━━ Task input ━━

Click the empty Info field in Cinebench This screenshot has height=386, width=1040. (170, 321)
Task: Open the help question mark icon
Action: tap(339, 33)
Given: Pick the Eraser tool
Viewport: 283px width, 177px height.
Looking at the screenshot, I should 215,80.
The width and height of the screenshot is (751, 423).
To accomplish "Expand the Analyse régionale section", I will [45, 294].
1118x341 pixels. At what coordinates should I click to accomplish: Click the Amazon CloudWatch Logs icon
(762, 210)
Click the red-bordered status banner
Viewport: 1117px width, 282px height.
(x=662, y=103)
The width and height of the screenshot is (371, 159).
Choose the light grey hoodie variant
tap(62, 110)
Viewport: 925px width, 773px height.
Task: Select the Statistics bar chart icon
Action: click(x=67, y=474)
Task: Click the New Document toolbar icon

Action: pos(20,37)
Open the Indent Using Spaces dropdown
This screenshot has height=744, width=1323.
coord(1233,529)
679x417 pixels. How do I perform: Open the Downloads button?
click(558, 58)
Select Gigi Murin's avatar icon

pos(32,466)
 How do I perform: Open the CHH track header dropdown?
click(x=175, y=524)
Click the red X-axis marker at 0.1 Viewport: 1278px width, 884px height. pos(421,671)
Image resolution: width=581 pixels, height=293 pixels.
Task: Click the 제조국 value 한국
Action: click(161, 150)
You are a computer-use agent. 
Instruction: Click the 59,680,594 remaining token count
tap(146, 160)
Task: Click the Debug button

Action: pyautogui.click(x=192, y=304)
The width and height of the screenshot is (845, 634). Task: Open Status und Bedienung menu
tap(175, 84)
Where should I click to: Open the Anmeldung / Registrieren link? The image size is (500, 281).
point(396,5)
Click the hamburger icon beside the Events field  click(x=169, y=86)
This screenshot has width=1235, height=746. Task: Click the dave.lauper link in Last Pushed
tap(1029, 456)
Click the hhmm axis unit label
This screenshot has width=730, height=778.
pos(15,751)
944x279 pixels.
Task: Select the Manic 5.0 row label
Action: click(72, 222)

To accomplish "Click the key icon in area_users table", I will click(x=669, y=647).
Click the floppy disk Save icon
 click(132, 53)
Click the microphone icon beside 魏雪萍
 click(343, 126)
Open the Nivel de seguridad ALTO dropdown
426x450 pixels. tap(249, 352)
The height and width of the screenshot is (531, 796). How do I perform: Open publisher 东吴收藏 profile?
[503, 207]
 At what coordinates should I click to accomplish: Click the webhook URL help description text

━━━

* _Problem requirements_:
Put the data above, from its first line through the line containing "will [45, 294].", into a Markdown table with the columns Row and Line. Number each line in Row, place its text in Line, and omit any blank lines.

* _Completed exercise_:
| Row | Line |
|---|---|
| 1 | Click the empty Info field in Cinebench This screenshot has height=386, width=1040. (170, 321) |
| 2 | Task: Open the help question mark icon |
| 3 | Action: tap(339, 33) |
| 4 | Given: Pick the Eraser tool |
| 5 | Viewport: 283px width, 177px height. |
| 6 | Looking at the screenshot, I should 215,80. |
| 7 | The width and height of the screenshot is (751, 423). |
| 8 | To accomplish "Expand the Analyse régionale section", I will [45, 294]. |